##### Entries provided #####

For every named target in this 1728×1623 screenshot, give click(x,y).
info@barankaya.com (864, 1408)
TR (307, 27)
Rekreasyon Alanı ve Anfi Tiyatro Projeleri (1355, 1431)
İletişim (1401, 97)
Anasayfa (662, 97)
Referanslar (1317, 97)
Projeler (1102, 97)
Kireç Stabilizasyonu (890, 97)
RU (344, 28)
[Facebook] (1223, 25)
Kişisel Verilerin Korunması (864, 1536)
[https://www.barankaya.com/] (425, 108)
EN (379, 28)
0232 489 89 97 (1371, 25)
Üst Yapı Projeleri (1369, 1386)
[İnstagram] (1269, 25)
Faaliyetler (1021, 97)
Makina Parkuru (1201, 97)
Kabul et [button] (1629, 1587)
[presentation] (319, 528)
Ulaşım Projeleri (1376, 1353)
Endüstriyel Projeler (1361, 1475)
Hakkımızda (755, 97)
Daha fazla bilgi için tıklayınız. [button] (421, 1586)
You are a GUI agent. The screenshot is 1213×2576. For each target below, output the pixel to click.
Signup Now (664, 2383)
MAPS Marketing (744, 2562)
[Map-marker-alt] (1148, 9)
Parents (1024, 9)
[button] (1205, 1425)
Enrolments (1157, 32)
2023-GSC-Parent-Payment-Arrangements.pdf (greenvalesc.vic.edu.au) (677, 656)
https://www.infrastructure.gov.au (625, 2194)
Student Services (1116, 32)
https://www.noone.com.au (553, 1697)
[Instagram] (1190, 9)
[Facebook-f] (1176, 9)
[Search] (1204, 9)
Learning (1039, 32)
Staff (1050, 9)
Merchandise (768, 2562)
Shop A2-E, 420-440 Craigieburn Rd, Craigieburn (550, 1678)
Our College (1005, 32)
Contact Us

#####

■ **Description of the task**:
The line with "You are a GUI" and all lines after it through the end of the data above: write these out exactly and add nothing.

■ **Solution**:
You are a GUI agent. The screenshot is 1213×2576. For each target below, output the pixel to click.
Signup Now (664, 2383)
MAPS Marketing (744, 2562)
[Map-marker-alt] (1148, 9)
Parents (1024, 9)
[button] (1205, 1425)
Enrolments (1157, 32)
2023-GSC-Parent-Payment-Arrangements.pdf (greenvalesc.vic.edu.au) (677, 656)
https://www.infrastructure.gov.au (625, 2194)
Student Services (1116, 32)
https://www.noone.com.au (553, 1697)
[Instagram] (1190, 9)
[Facebook-f] (1176, 9)
[Search] (1204, 9)
Learning (1039, 32)
Staff (1050, 9)
Merchandise (768, 2562)
Shop A2-E, 420-440 Craigieburn Rd, Craigieburn (550, 1678)
Our College (1005, 32)
Contact Us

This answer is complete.